* [ACTIONS TO TAKE]:
(A) In the passage on the permanent record, do these statements agree with the text: (i) search engines already go through Twitter and Facebook, (ii) the ruling came from Europe's highest court, (iii) record-keeping in earlier times was thorough? Answer yes or no for each, quoting the deciding words.
(B) Rewrite the paragraph of the passage on the permanent record that begins "What gets in it and with what prominence" as a short list, keeping its main facts.
(C) Translate this sentence from the passage on the permanent record into Spanish: "Its mighty search engines have spawned a virtual permanent record for millions of individuals."

* [PROVIDED PASSAGE]:
Once, we came of age under the shadow of something called a Permanent Record. Nobody ever actually saw one, but as youngsters, we understood we had to keep our own clean, since stains could do lasting damage.
Plainly, the idea of an authoritative, ineradicable ledger on individual behavior is a powerful one. Widespread, too. You see it in everything from the divine Book of Life to the gift list kept by Santa, who knows if you’ve been bad or good.
That permanent record meant somebody was paying attention, which was good, but it was also a dark and oppressive background presence, since it enabled even trivial sins to curse our futures.
Good thing it was largely mythic. Back then, actual record-keeping was spotty, and technology had zero ability to corral the manifold tracks that we each left into some all-knowing compendium.
No longer. Welcome to the digital age. Its mighty search engines have spawned a virtual permanent record for millions of individuals. It’s updated constantly, lasts forever, and is in full-time public view.
What gets in it and with what prominence — those are mysteries, depending on the alchemy of particular search engines. Generally, they suck up most anything about someone that was published or resides in Internet-accessible public records. (The search engines don’t scour social media like Twitter and Facebook, yet.)
That means the fraternity house dustup that led to a sleepover in jail, or the rude remark at a political rally, or any of a thousand missteps and embarrassments that in a pre-modern age would have faded into oblivion — debris from what Justice John Paul Stevens called the “practical obscurity” we used to inhabit — remain vivid, alive and, potentially, toxic.
Hence, the importance of last month’s ruling by Europe’s highest court. It authorizes people to demand that links to material that threatens their privacy be scrubbed from search results.

* [Pixel coordinate grounding data]:

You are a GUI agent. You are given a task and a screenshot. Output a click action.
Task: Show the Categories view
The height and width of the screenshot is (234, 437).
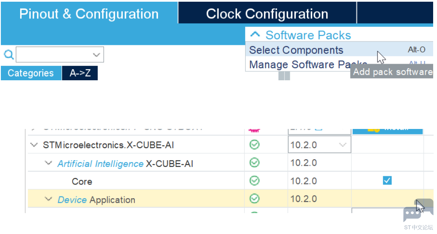coord(31,73)
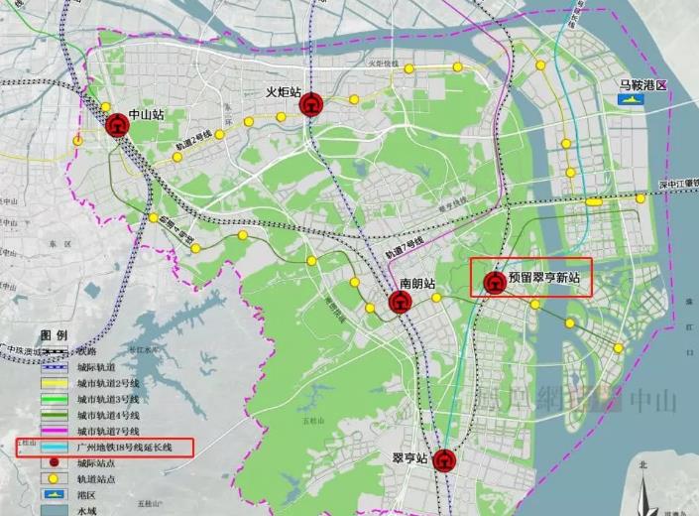Click the bright green 城市轨道3号线 swatch

[x=57, y=398]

* [RESPONSES FOR EACH TASK]:
(A)
(i) No: "The search engines don’t scour social media like Twitter and Facebook, yet."
(ii) Yes: "last month’s ruling by Europe’s highest court"
(iii) No: "Back then, actual record-keeping was spotty"

(B)
- What goes into the record, and how prominently, is a mystery that depends on each search engine.
- In general, search engines take in almost anything published about a person or kept in public records that can be reached online.
- They don't search social media such as Twitter and Facebook yet.

(C) Sus poderosos motores de búsqueda han generado un registro permanente virtual para millones de personas.